If the chamber temp is good, the wood should be at a consistant temp, sounds like you might have an air circulation issue


----------



## greg4269ub (Sep 1, 2009)

*thanks for the help*

as i think about it some more i am coming to the same conclusion. heat rises the top is drying fine the botom isn't so good. my kiln is a dehumidification kiln it pushes the heat/dry air thru the stack then sucks it off the other side and zaps the moisture out of the air. i peeked in there the other day after posting here and noticed that there isn't much air flow between the door and the botom of the stack. i need to take more care to stack it in there straighter next time. the inside is only 3'4" deep i make my stacks 3' to allow 4" of room for the air to flow back to the dehumidifier. on the botom there is only 1.5" if i am lucky. problems can some times hide in plain view:wallbash: now that i've got some insight i think it will be better. thanks very much for the imput guys.


----------



## Logger (Nov 26, 2009)

I decided i would register and post on this topic, Ive been lurking here for awile and have followed your buying of a mill and now a a LD 800, ive been using my Ld 800 for 10 years now and have found out that in wisconsin as the temp drops my ld 800 has a hard time keeping the temp inside up to where it should be, normally turn it off in late october. As for the top boards dry and the bottom not I always put the thick boards on top if drying more than one thickness and if drying just one thickness I put the narrow boards to the bottom of the stack and wide ones to the top to get a more even drying, when doing this tho make sure you have plenty of weight on your pile to keep the wide boards from cupping, I use concrete slabs on my pile.
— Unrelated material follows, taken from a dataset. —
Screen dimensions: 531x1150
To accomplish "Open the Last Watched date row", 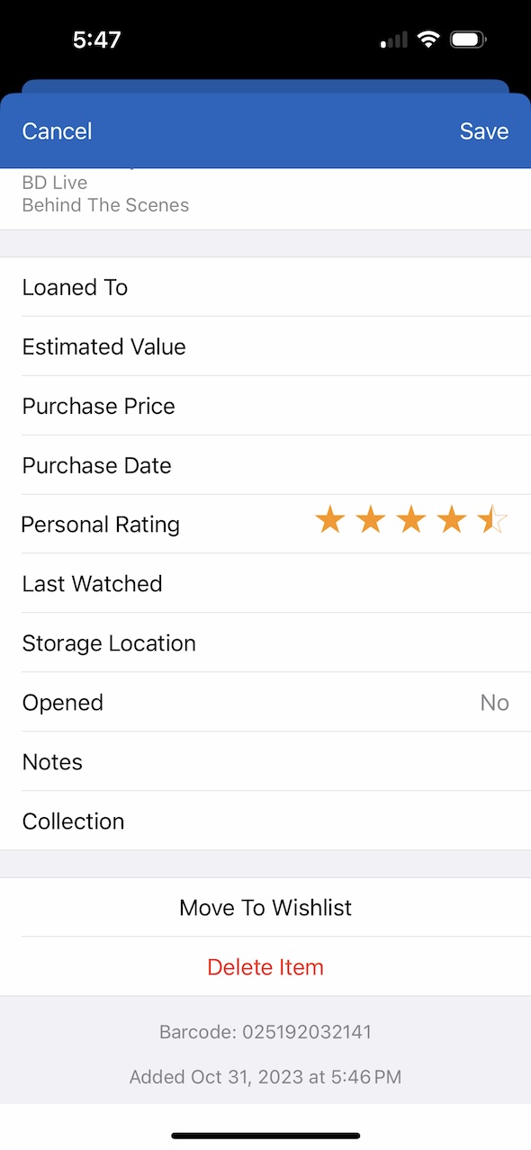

I hope this helps you and if you have anymore ? please ask. Happy thanksgiving Mike


----------



## greg4269ub (Sep 1, 2009)

Thanks for the insight mike. i have started my 3 day end of run cycle. i will check things on sunday afternoon and start unloading. it is mostly spalted maple in there with a bit of oak i will post some pics early next week. where are you in Wi? i live in west bend.


----------